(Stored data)
------------

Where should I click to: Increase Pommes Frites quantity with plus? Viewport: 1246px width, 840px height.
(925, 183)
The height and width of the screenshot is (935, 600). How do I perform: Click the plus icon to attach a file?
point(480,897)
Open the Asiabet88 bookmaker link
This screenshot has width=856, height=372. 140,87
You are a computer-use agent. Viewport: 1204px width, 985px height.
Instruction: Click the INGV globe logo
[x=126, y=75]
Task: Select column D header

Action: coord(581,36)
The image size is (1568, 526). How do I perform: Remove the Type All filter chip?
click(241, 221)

------------

* **Activity**
Please transcribe each entry exactly, keeping every word as it is.

* **Answer box**
Where should I click to: Increase Pommes Frites quantity with plus? Viewport: 1246px width, 840px height.
(925, 183)
The height and width of the screenshot is (935, 600). How do I perform: Click the plus icon to attach a file?
point(480,897)
Open the Asiabet88 bookmaker link
This screenshot has width=856, height=372. 140,87
You are a computer-use agent. Viewport: 1204px width, 985px height.
Instruction: Click the INGV globe logo
[x=126, y=75]
Task: Select column D header

Action: coord(581,36)
The image size is (1568, 526). How do I perform: Remove the Type All filter chip?
click(241, 221)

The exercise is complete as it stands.